Ten serial sprawdziłby się znacznie lepiej jako dramat o napięciach społecznych, a nie thriller/kryminał. Nie tylko przez to, że intryga jest kiepsko napisana i dość łatwo można się domyślić, o co tam chodzi i kto żyje, a kto już nie, a przez to, jak jest zrobiony. Pewnie dlatego czuje się, że te sekrety są tutaj zbędne.

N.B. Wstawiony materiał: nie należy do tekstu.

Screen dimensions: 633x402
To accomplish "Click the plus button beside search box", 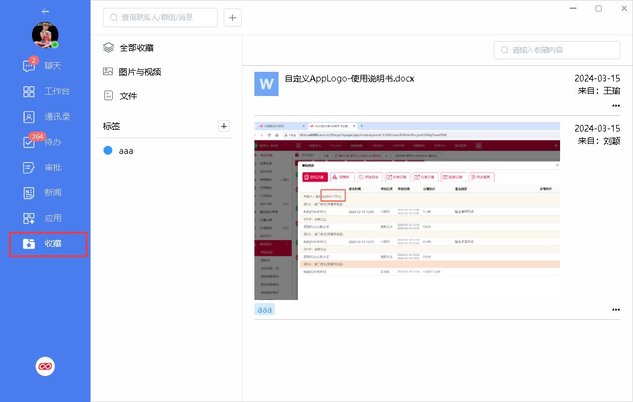I will [233, 18].
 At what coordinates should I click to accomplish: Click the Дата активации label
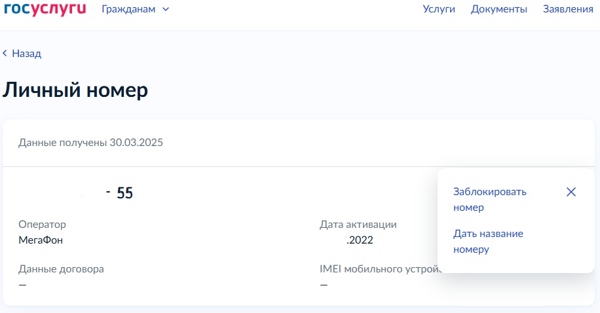pyautogui.click(x=358, y=225)
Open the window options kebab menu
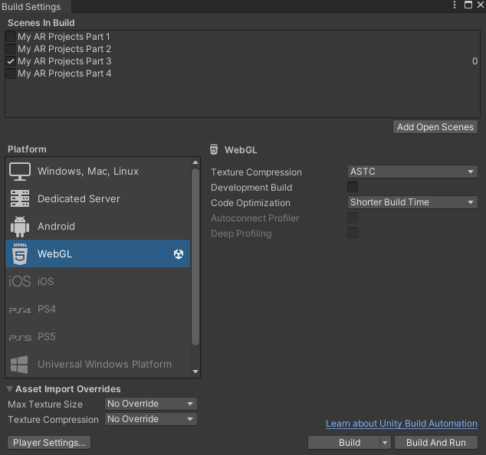The height and width of the screenshot is (455, 486). pyautogui.click(x=453, y=6)
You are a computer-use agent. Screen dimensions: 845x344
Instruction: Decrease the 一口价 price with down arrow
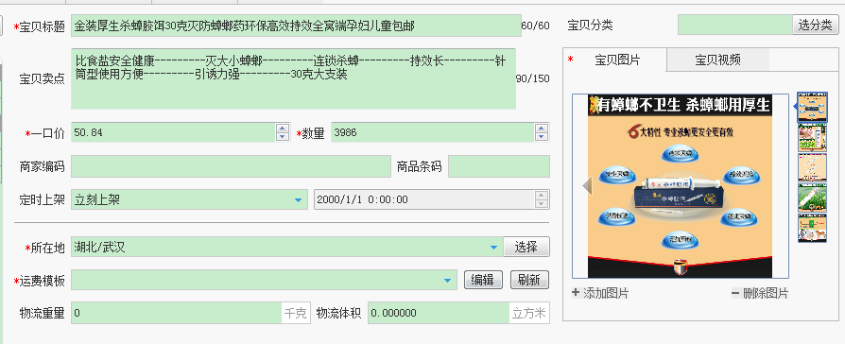click(282, 137)
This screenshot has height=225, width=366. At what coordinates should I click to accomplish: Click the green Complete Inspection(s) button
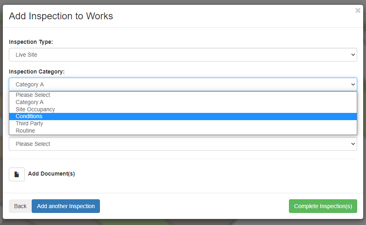[x=323, y=206]
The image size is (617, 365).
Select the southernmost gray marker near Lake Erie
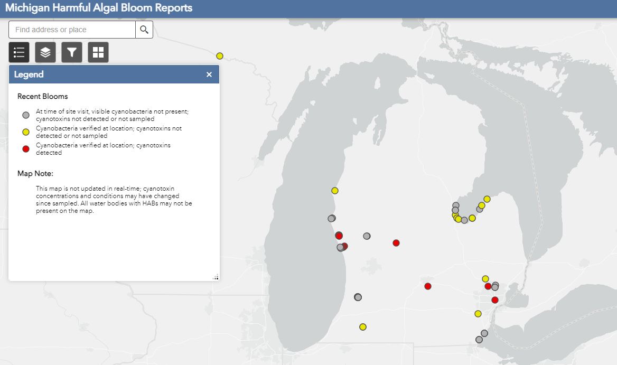tap(479, 340)
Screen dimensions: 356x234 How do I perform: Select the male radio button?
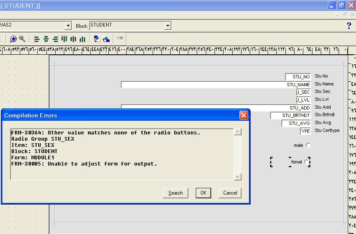tap(308, 145)
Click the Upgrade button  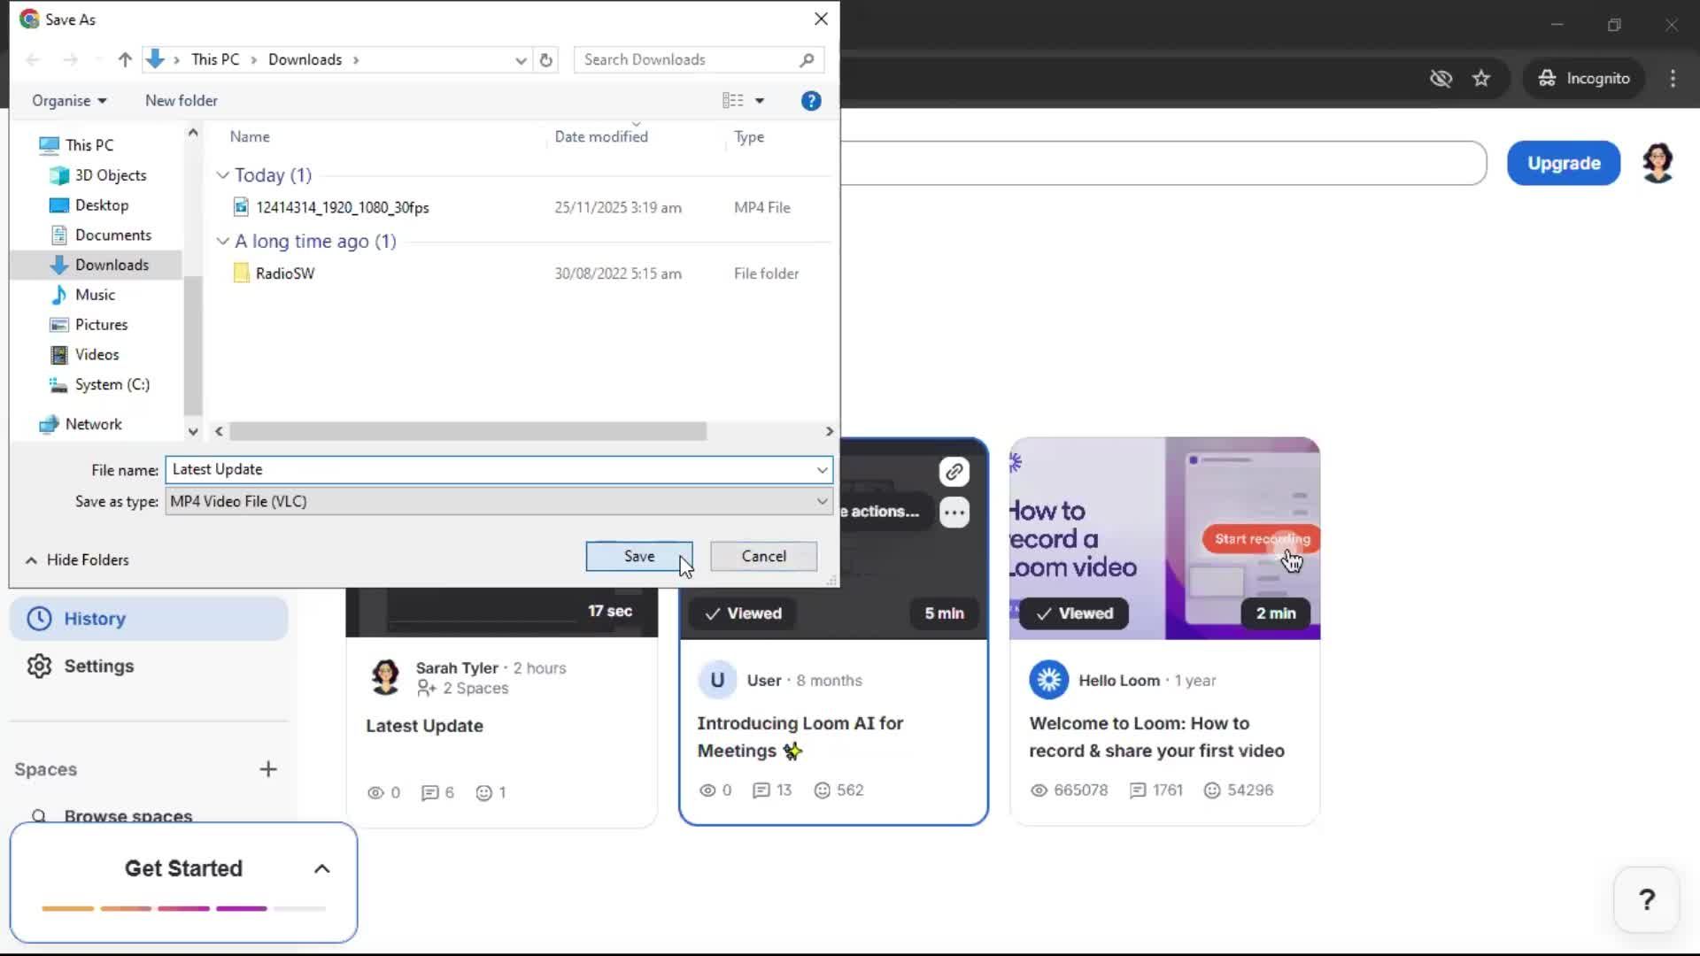1563,163
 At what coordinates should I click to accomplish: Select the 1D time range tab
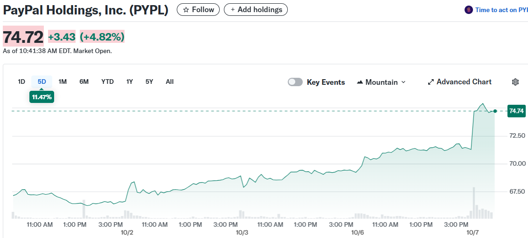tap(21, 82)
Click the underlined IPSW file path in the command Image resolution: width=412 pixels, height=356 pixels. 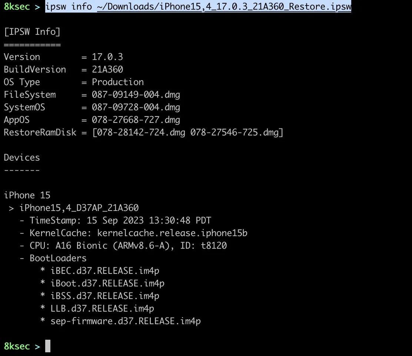click(x=224, y=7)
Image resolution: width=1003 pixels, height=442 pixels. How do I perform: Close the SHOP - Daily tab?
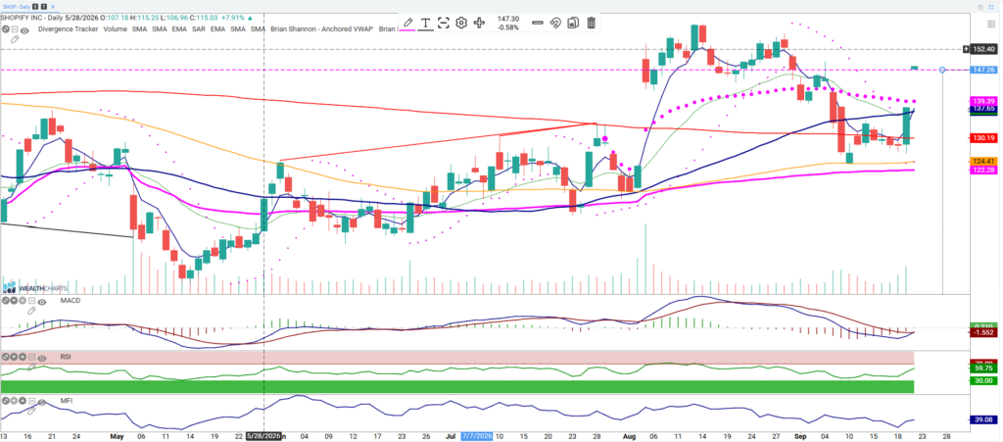pos(53,7)
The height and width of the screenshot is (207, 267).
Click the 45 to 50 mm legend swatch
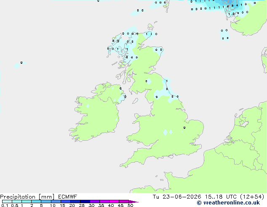click(x=124, y=202)
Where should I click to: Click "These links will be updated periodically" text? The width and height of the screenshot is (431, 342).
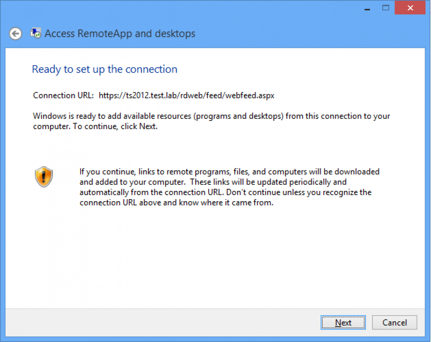tap(268, 182)
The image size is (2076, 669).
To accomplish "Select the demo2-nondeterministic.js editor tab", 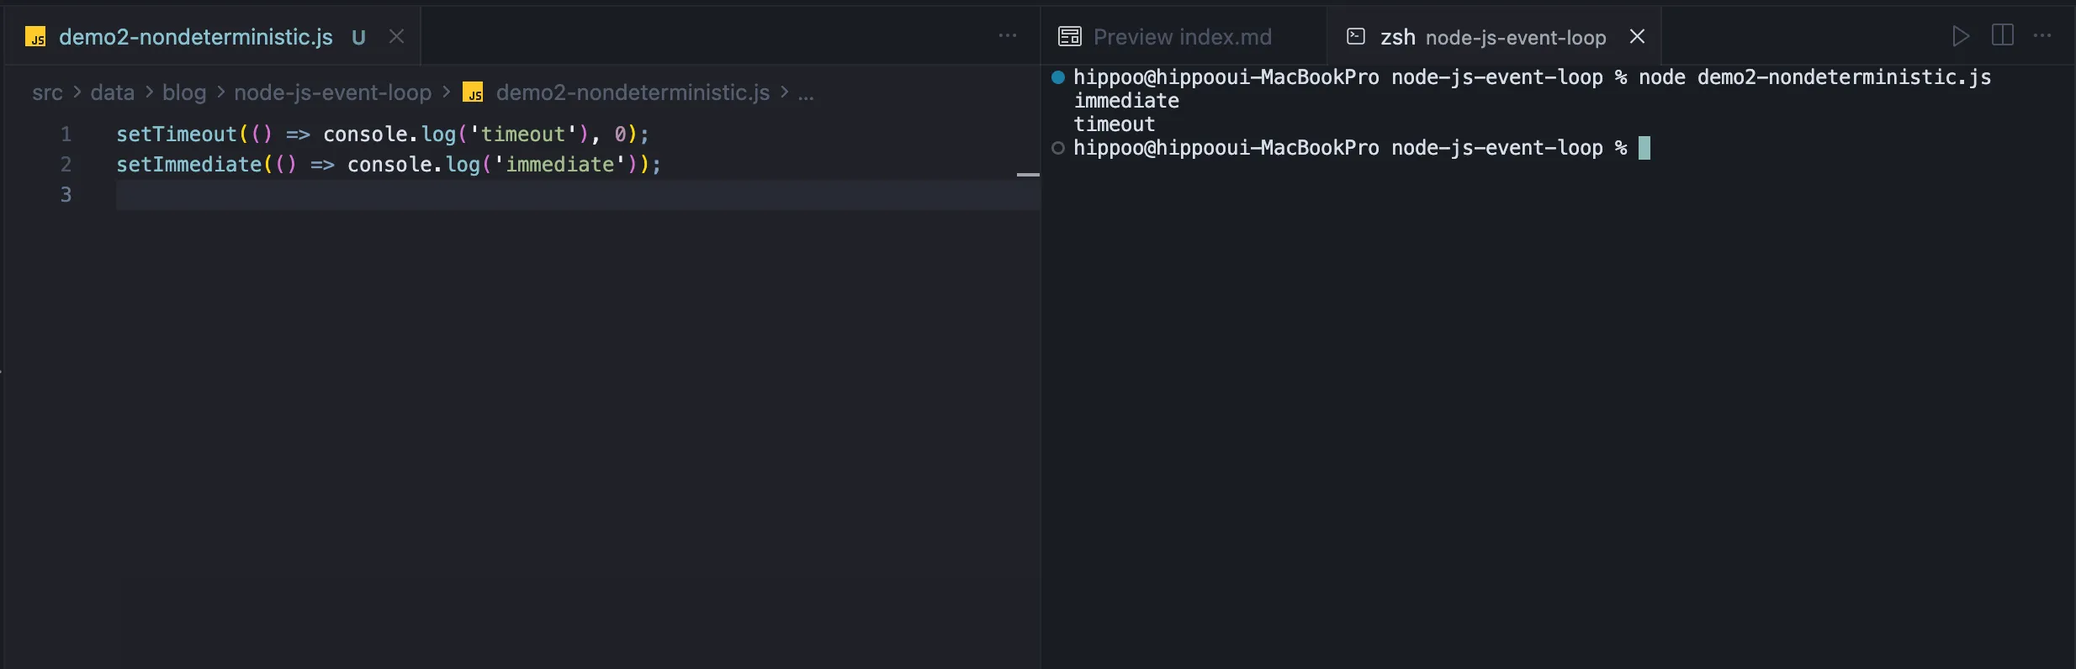I will tap(195, 37).
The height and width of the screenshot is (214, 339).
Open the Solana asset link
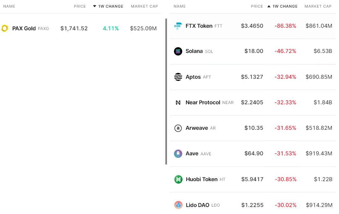[x=194, y=51]
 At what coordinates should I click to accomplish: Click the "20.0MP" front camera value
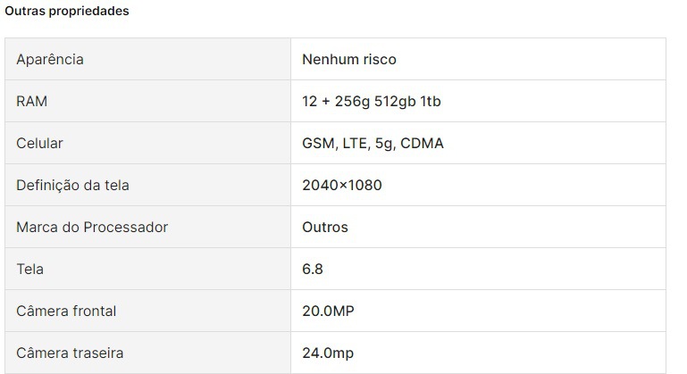click(329, 311)
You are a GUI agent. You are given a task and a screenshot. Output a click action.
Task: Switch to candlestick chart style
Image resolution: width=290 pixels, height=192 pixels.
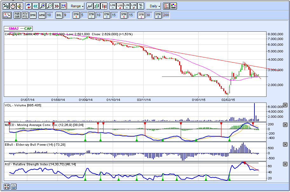click(x=104, y=6)
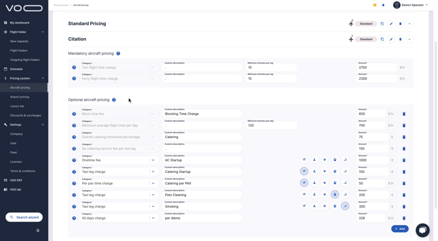Delete the Standard Pricing profile
The image size is (438, 241).
(x=400, y=24)
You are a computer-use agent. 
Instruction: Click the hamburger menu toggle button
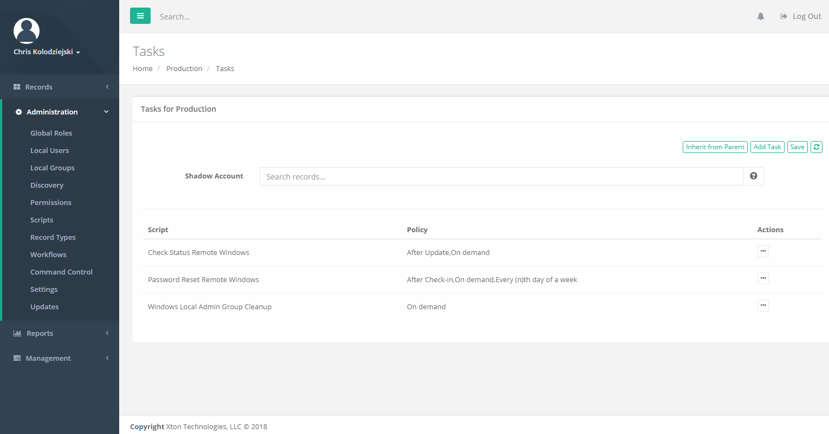140,16
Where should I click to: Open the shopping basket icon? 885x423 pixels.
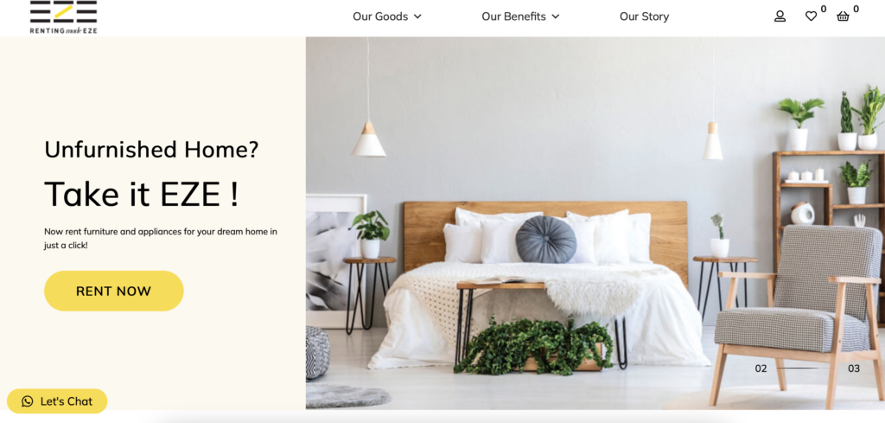(x=843, y=16)
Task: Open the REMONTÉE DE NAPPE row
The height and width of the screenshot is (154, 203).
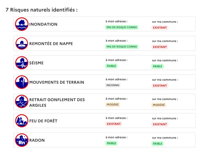Action: pyautogui.click(x=104, y=43)
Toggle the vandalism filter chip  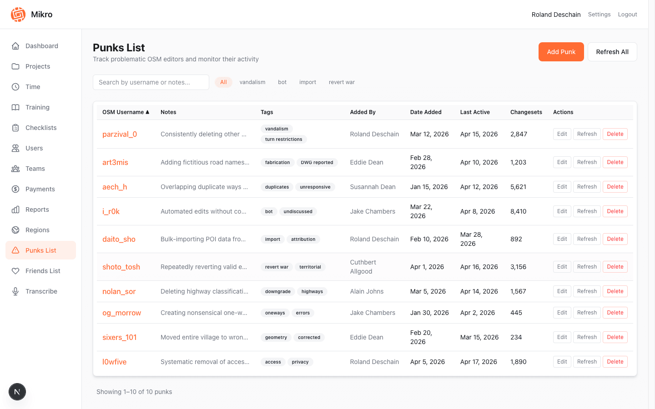(x=252, y=82)
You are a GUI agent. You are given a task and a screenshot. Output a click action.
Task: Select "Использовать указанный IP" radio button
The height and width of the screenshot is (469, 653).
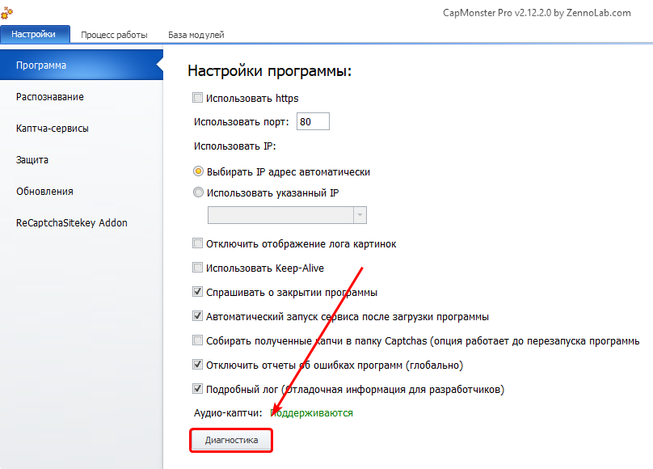(198, 193)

Serial bazuje na takim samym schemacie jak „Niewinny”, czyli hiszpańska produkcja na podstawie powieści Cobena. Każdy odcinek to inna postać, dzięki której poznajemy wydarzenia z jej perspektywy. I wszystko byłoby w porządku, gdyby nie to, że historii brakuje dynamiki. Mamy mnóstwo flashbacków, które pojawiają się w przypadkowych momentach – rzadko kiedy faktycznie wynikają z przebiegu zdarzeń.
A żeby tego było mało, to bohaterom trudno kibicować. Guillaume nie pasuje do roli mężczyzny, który za wszelką cenę chce odnaleźć swoją ukochaną. Jest zmęczony tym wszystkim, co go otacza – stracił wiele bliskich mu osób, a od pracy nie może się odciąć. Nie widać chemii między nim a Judith – kobieta również wygląda tak, jakby dźwigała potężny bagaż doświadczeń. Ich związek w znacznie większym stopniu opiera się na ogólnej tęsknocie za bliskością. Nastrój tej produkcji jest bardzo depresyjny. Dlatego, gdy nagle wjeżdżają sceny akcji, one zupełnie nie pasują do nastroju.
Wydaje mi się, że twórcy zbyt wiele chcieli osiągnąć w tak krótkim czasie antenowym, przez co kilka wątków zostało uciętych/niewyjaśnionych. I chociaż historie bohaterów dają ogromne pole do popisu w kontekście analizy psychologicznej, a kwestia napięć społecznych miała ogromny potencjał, to całość nie pasuje do thrillera.